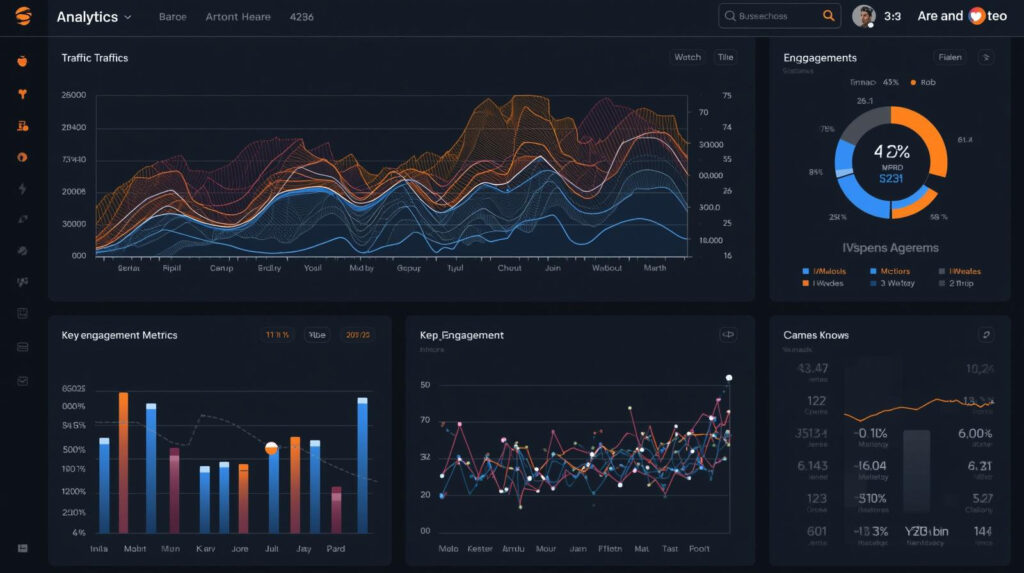Click the orange apple icon in the sidebar
The width and height of the screenshot is (1024, 573).
[x=22, y=62]
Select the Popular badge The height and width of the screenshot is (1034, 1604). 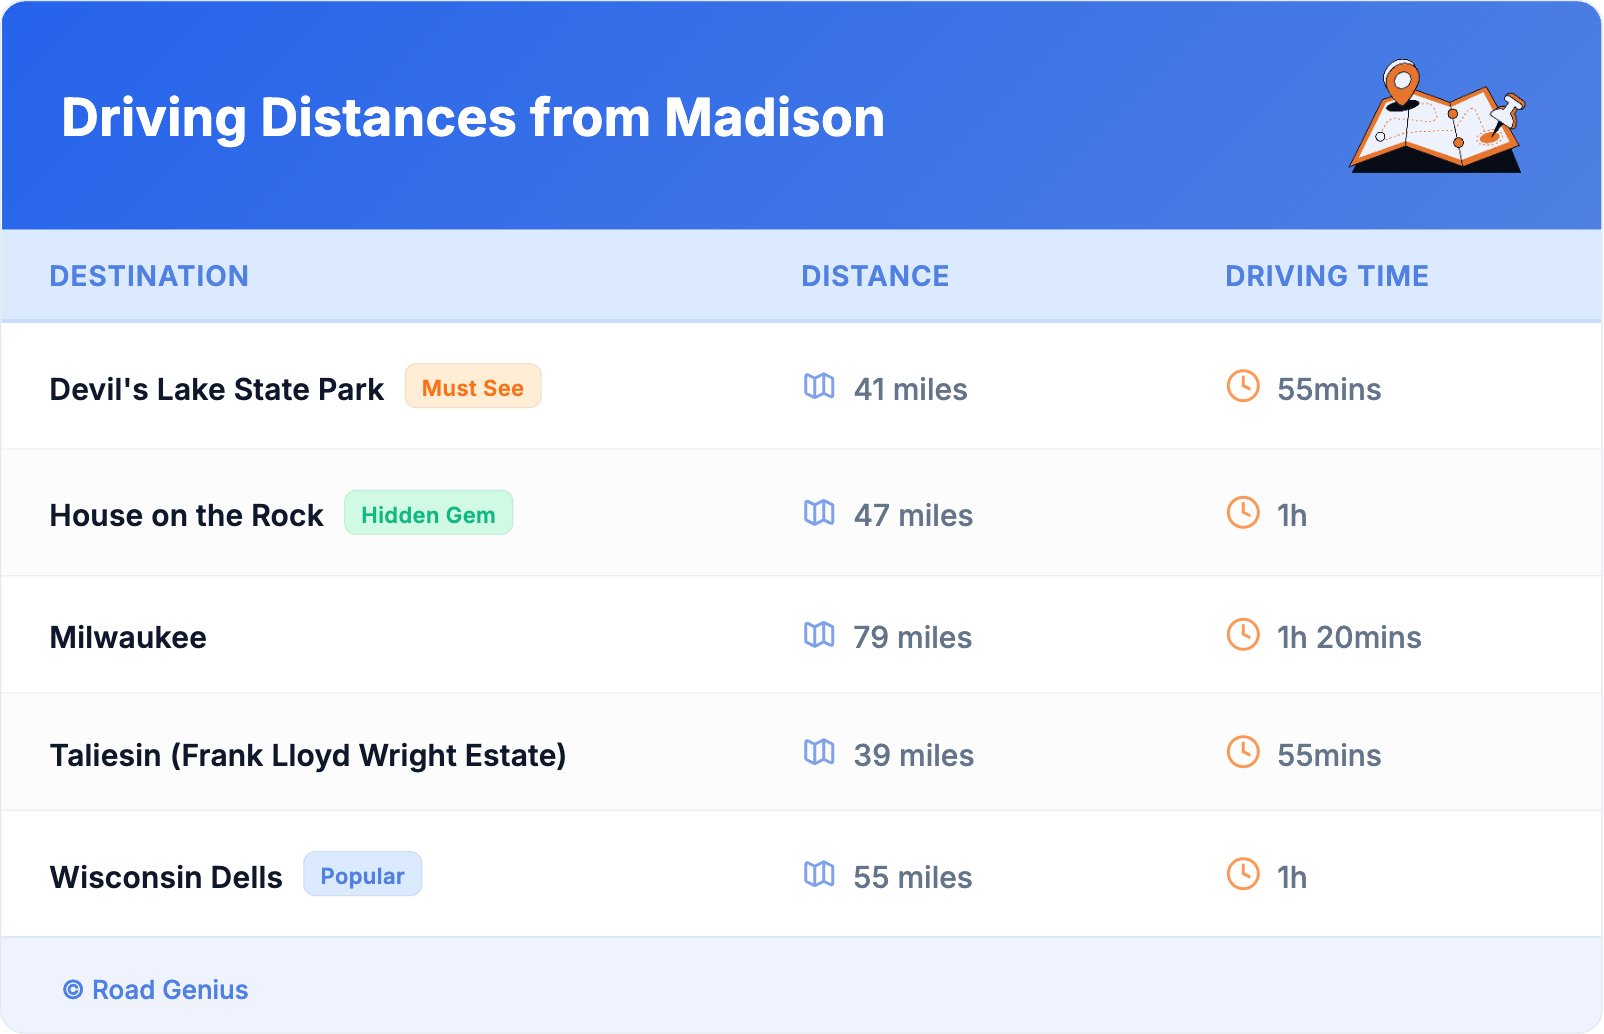(362, 875)
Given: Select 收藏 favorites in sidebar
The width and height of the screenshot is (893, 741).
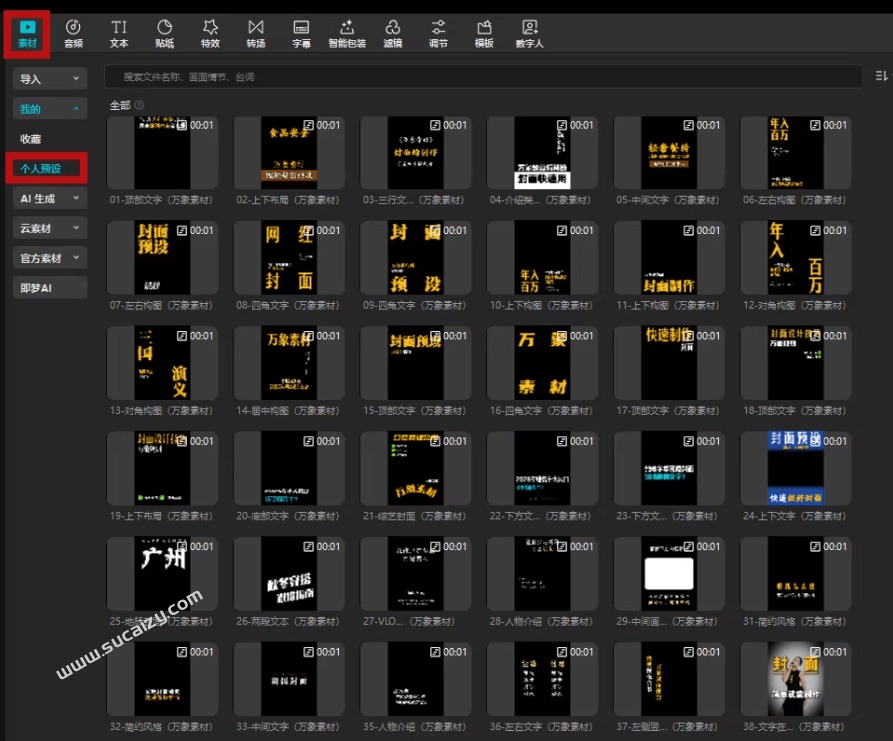Looking at the screenshot, I should [x=31, y=139].
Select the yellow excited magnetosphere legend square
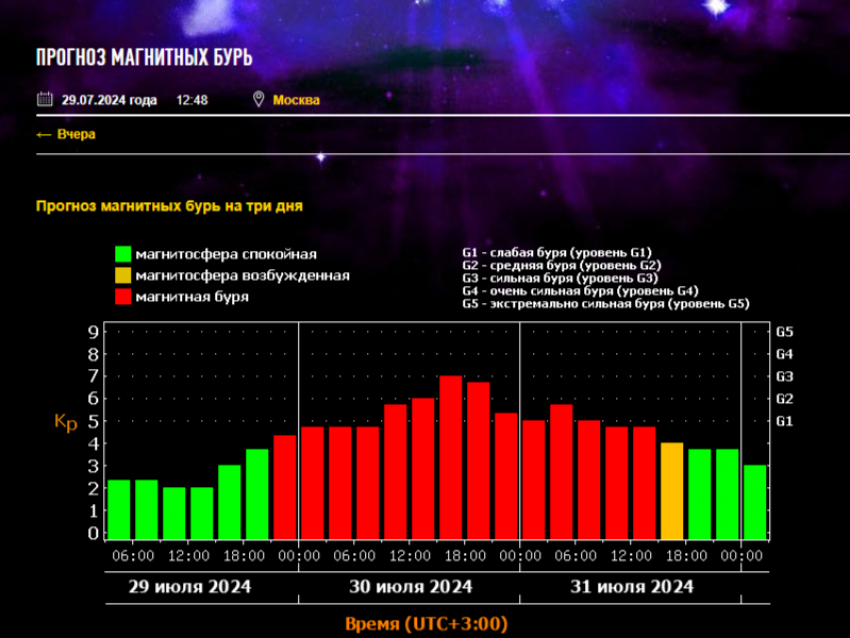The width and height of the screenshot is (850, 638). [123, 275]
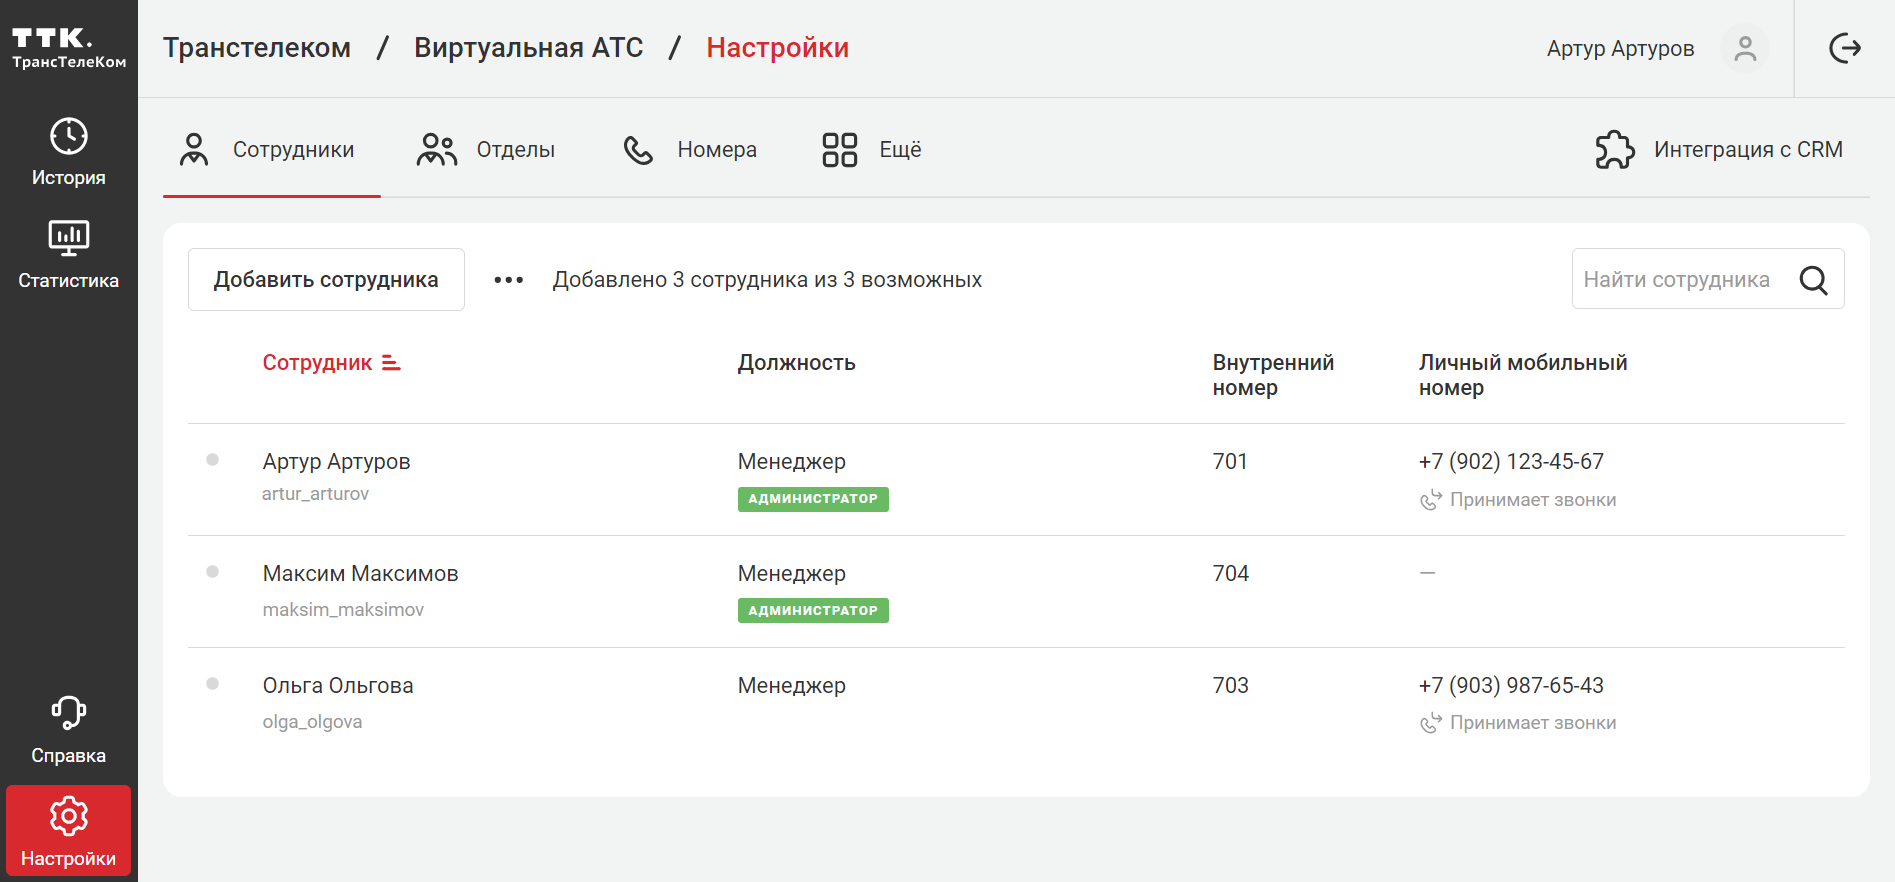Expand the Ещё menu

pyautogui.click(x=871, y=150)
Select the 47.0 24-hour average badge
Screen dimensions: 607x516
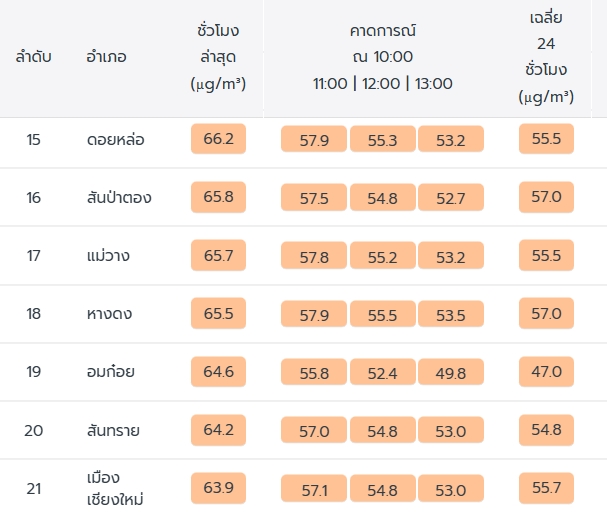546,372
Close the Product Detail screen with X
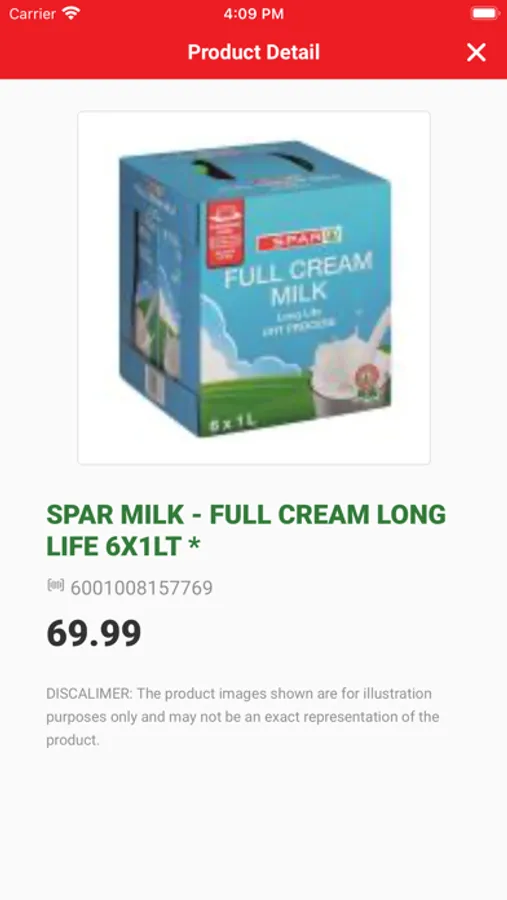Viewport: 507px width, 900px height. pos(476,52)
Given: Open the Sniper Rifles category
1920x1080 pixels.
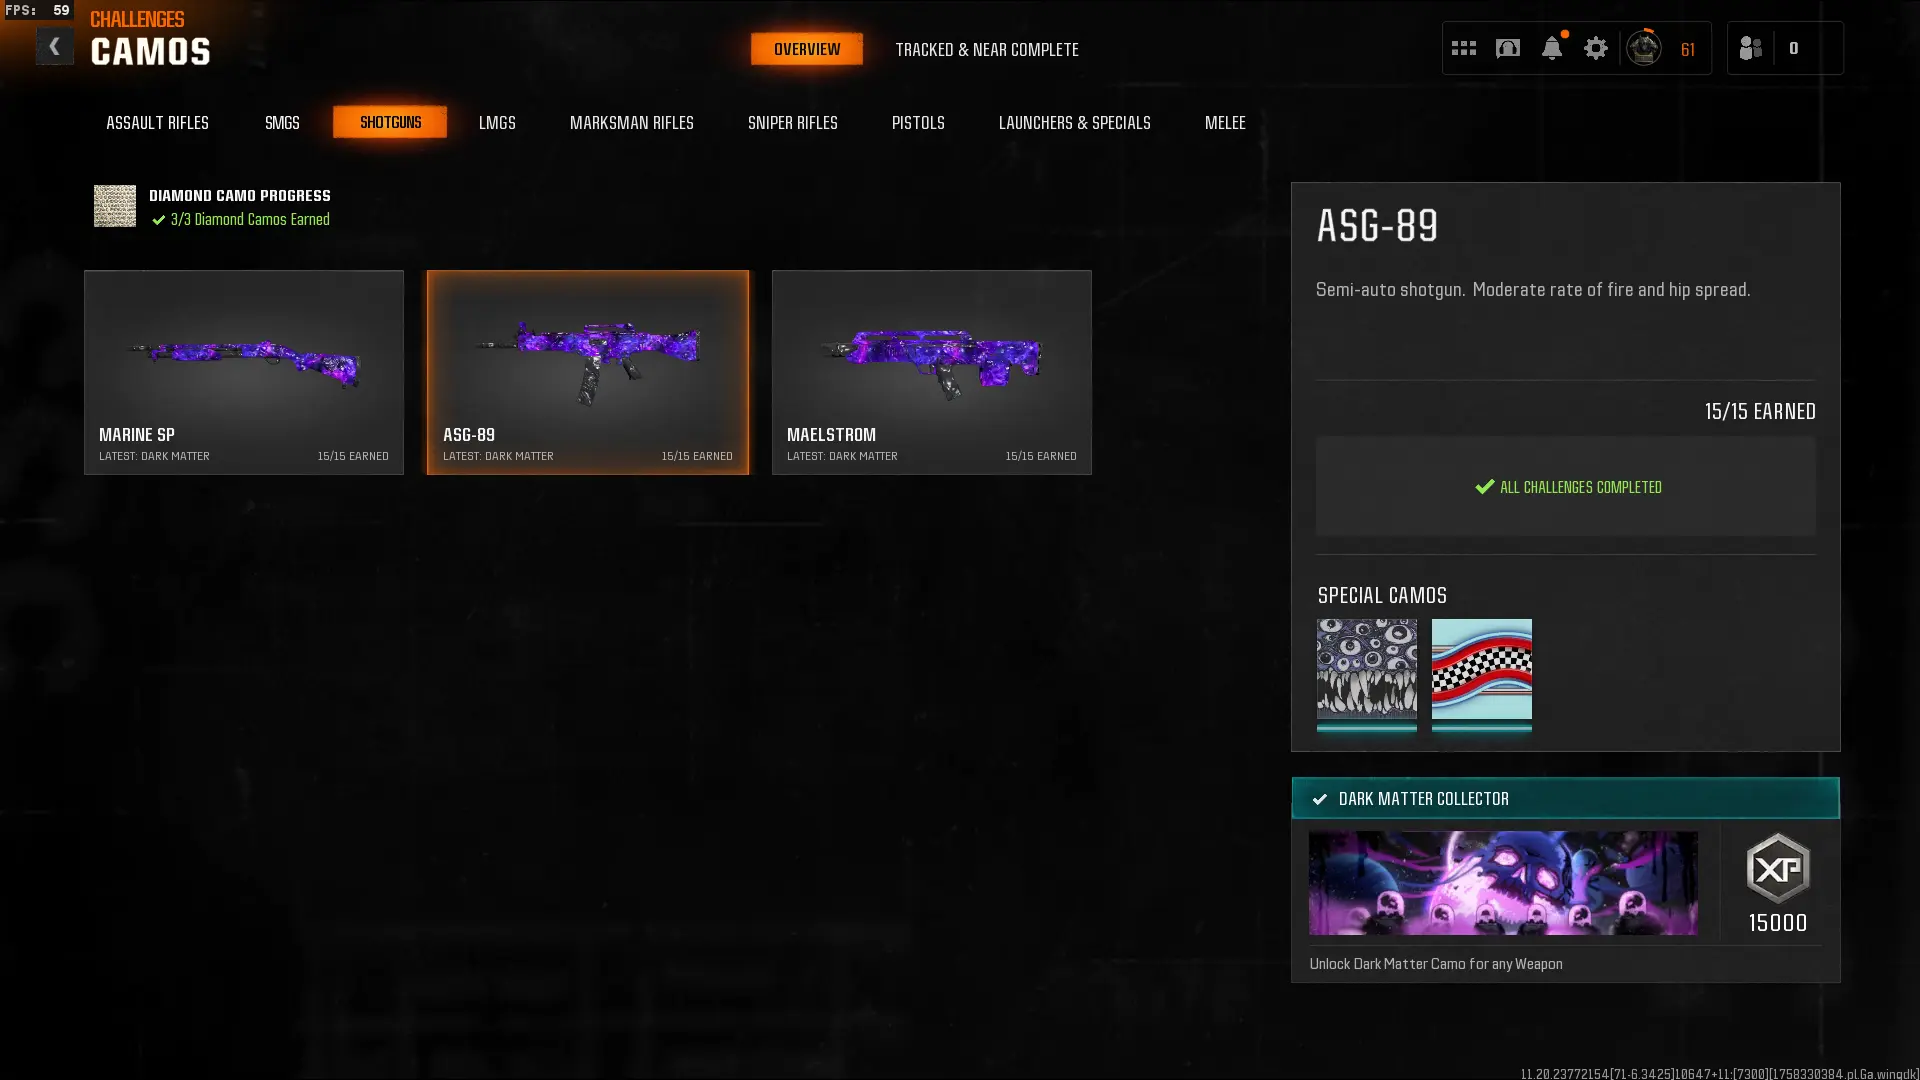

AIM
Rewrite everything from the line containing "Select the yellow" down to the end of the data, changing "Select" to "Tap" and keeping the rest the same. Omit the pictures from your answer.

EXERCISE RESULT
Tap the yellow excited magnetosphere legend square
The width and height of the screenshot is (850, 638). [123, 275]
Expand the Ещё menu

pyautogui.click(x=871, y=150)
Tap the 47.0 24-hour average badge
Screen dimensions: 607x516
546,372
Close the Product Detail screen with X
Viewport: 507px width, 900px height. pos(476,52)
Given: Open the Sniper Rifles category
1920x1080 pixels.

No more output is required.